Buying a new tennis ball machine can be a daunting experience, especially if you are unfamiliar with some of the terminology used. When selecting a tennis ball machine, it’s important to strike a good balance between the skill challenges offered by the machine and your budget. A beginner using one of the more advanced machines may find the range of features and level of skill required overwhelming. On the other hand, an advanced player using one of the more basic machines may not be challenged enough to improve.
The range of features on offer will vary depending on the make, model and perhaps more importantly, your budget.
Here we’ll try and clarify some of the important terms that you’ll come across when selecting your new tennis ball machine in our handy glossary of definitions.
2-Line Facility – A feature that delivers the same shot, alternating between forehand and backhand.
3-State Charger – The ultimate smart charger that intelligently senses the state of the battery and adjusts itself to maximise charge and life of the battery.
Ball Elevation – The vertical angles at which the machine can eject balls. Higher elevations will allow the machine to better recreate lobs.
Ball Interval – The rate at which balls are ejected from the machine. This interval is usually adjustable by the user between approximately 2 and 15 seconds.
Ball Speed – See Ejection Speed.
Continuous Time – See Running Time.
Drills – Pre-programmed sequences of shots that simulate certain types of player. More advanced tennis ball machines will even let you program your own drills.

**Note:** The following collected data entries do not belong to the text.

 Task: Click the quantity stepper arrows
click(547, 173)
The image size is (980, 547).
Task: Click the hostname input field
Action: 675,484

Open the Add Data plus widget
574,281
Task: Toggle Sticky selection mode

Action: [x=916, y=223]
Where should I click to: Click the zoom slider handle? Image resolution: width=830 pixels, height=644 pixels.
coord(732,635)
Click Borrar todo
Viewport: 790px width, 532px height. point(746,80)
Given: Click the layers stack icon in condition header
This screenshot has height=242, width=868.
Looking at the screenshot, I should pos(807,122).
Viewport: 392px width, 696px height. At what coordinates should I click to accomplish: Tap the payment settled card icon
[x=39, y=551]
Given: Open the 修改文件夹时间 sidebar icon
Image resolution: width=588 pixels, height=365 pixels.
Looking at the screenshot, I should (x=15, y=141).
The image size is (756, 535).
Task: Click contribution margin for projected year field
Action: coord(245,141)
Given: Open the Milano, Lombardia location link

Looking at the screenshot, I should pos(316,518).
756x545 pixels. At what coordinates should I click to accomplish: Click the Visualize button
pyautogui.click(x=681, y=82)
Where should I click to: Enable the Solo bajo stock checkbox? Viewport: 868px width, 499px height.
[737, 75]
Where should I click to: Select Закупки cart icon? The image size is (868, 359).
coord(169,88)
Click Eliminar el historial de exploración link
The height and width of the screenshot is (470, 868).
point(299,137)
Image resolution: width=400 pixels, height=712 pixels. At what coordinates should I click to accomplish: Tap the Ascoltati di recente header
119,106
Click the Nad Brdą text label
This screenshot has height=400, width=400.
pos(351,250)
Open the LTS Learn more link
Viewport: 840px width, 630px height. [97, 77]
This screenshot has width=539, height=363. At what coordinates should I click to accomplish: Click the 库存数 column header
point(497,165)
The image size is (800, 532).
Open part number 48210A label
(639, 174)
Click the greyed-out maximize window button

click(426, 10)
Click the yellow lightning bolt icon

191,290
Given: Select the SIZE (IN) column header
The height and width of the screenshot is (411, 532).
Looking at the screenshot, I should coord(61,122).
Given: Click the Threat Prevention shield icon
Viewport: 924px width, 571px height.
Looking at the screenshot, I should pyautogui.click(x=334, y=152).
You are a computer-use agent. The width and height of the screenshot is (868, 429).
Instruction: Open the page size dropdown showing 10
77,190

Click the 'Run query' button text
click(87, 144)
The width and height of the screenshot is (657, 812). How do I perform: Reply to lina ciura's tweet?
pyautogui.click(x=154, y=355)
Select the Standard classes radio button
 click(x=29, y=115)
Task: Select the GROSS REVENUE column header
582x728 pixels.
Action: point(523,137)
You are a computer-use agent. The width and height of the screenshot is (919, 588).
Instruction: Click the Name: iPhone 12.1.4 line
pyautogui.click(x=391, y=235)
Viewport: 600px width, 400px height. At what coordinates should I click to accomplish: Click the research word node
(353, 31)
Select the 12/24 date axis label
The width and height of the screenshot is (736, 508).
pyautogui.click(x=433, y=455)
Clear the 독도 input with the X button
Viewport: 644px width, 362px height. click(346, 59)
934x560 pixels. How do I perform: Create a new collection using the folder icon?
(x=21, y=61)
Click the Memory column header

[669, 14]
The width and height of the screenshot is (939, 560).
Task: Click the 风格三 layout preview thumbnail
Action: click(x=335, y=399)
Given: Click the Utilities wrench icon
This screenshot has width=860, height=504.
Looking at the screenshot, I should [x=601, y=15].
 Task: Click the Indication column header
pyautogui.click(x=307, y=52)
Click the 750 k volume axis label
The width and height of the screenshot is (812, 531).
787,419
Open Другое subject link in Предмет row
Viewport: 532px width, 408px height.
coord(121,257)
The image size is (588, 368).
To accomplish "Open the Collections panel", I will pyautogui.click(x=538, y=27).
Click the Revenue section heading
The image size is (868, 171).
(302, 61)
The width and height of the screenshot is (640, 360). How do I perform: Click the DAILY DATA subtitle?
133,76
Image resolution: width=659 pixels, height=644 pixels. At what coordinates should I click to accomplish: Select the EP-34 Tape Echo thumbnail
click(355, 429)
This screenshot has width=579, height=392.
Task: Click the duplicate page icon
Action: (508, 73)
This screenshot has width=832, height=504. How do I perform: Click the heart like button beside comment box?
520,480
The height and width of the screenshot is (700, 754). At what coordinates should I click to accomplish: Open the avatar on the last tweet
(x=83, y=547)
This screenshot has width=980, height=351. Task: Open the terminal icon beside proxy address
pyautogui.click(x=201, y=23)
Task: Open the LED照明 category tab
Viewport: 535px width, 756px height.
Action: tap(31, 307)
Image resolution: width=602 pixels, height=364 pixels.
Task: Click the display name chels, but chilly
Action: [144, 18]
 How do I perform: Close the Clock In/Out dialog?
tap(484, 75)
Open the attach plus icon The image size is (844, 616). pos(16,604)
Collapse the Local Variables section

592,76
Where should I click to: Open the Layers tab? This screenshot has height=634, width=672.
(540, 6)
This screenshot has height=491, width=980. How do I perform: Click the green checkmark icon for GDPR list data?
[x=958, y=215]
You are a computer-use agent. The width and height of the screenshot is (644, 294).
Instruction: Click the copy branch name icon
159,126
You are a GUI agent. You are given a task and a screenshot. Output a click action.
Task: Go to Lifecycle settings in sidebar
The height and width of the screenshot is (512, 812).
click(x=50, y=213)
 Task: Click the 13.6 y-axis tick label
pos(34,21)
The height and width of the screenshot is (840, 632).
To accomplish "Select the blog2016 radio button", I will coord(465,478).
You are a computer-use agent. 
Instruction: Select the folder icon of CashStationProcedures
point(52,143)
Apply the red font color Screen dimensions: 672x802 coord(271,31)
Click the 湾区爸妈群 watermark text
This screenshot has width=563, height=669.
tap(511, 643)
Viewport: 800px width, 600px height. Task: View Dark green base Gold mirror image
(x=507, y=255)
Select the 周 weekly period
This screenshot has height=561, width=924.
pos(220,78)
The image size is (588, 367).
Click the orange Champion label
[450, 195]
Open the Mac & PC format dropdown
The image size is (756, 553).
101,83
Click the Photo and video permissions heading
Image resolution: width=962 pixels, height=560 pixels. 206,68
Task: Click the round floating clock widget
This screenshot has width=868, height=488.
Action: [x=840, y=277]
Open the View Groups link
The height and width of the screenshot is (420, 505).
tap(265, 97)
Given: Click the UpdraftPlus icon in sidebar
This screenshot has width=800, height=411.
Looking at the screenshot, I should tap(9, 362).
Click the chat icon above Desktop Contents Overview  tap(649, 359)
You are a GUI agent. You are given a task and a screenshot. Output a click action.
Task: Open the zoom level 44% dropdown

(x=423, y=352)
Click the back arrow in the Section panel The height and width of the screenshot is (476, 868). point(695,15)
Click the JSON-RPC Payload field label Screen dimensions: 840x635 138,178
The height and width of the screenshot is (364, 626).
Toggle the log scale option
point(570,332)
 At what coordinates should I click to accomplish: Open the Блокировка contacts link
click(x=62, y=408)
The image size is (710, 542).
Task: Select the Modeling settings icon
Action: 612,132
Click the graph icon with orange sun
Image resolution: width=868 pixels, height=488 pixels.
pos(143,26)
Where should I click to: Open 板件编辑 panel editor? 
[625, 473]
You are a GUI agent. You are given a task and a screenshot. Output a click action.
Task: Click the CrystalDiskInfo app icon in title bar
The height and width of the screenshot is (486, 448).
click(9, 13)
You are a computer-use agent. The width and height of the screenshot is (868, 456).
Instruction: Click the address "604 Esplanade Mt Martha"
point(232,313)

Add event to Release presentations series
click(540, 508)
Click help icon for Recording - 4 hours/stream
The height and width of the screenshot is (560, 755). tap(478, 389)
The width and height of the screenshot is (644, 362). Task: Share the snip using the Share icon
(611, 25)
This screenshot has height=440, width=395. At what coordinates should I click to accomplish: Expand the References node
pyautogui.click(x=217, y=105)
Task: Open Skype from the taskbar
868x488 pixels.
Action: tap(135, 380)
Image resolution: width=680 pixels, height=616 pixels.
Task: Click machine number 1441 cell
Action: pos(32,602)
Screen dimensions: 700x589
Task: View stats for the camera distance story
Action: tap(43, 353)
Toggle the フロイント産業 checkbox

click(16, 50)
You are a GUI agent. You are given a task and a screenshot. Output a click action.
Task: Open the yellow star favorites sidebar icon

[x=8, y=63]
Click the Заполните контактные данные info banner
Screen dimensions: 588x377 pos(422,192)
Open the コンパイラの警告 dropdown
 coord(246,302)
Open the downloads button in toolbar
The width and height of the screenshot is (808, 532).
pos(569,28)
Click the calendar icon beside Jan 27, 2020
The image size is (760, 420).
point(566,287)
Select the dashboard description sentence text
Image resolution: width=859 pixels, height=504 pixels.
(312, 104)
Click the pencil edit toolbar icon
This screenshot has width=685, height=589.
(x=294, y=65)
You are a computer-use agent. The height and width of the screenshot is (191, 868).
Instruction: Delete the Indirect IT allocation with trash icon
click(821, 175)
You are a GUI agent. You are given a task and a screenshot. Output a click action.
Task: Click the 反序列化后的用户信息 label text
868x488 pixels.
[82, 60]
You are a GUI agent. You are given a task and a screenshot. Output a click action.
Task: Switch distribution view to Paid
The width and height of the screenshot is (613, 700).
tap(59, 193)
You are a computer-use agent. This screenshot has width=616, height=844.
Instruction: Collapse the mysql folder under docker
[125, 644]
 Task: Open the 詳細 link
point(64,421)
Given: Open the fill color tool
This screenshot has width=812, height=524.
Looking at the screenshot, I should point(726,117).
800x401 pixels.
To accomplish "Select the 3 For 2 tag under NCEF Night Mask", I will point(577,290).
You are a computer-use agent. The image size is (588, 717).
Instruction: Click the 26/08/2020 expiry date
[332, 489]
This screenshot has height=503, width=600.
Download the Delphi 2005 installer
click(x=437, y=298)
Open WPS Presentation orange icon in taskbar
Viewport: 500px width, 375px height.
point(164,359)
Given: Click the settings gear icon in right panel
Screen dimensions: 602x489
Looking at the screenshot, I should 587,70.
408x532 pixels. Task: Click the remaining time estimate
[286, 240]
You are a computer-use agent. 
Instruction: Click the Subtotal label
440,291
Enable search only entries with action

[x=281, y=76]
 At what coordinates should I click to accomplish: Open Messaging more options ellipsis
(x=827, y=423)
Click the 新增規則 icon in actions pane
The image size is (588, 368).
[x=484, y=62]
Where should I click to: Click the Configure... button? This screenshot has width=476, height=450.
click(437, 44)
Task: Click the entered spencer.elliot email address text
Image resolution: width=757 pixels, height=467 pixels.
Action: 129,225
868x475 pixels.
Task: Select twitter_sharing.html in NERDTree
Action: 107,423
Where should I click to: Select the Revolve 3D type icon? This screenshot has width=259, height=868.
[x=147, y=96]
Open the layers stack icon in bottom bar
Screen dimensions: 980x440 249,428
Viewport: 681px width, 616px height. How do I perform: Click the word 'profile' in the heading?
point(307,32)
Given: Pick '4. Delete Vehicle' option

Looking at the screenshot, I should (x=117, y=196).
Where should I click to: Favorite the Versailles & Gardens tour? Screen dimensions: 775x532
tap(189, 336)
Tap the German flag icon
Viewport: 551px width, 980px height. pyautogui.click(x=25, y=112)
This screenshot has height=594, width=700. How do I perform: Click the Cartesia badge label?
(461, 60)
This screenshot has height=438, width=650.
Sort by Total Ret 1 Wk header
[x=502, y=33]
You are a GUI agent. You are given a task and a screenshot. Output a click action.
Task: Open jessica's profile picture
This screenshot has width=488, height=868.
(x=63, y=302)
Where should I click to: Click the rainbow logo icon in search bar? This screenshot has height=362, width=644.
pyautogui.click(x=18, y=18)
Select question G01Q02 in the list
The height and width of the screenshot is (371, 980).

Dual Oscillator – See Oscillator.
Ejection Speed – The speed in miles per hour that tennis balls will leave the machine. Usually indicated as a minimum and maximum ejection speed. Speeds can vary greatly between machines. Lower speeds will be suitable for beginners, whereas intermediate and advanced players will be looking for a machine capable of serving shots at much higher speeds. Indicated ‘maximum’ speeds are for balls ejected from the machine with no spin applied.
Hopper Capacity – The number of balls the machine will hold during use. Larger ball hopper capacities will mean that the time between refills is less, allowing you to spend more time practicing.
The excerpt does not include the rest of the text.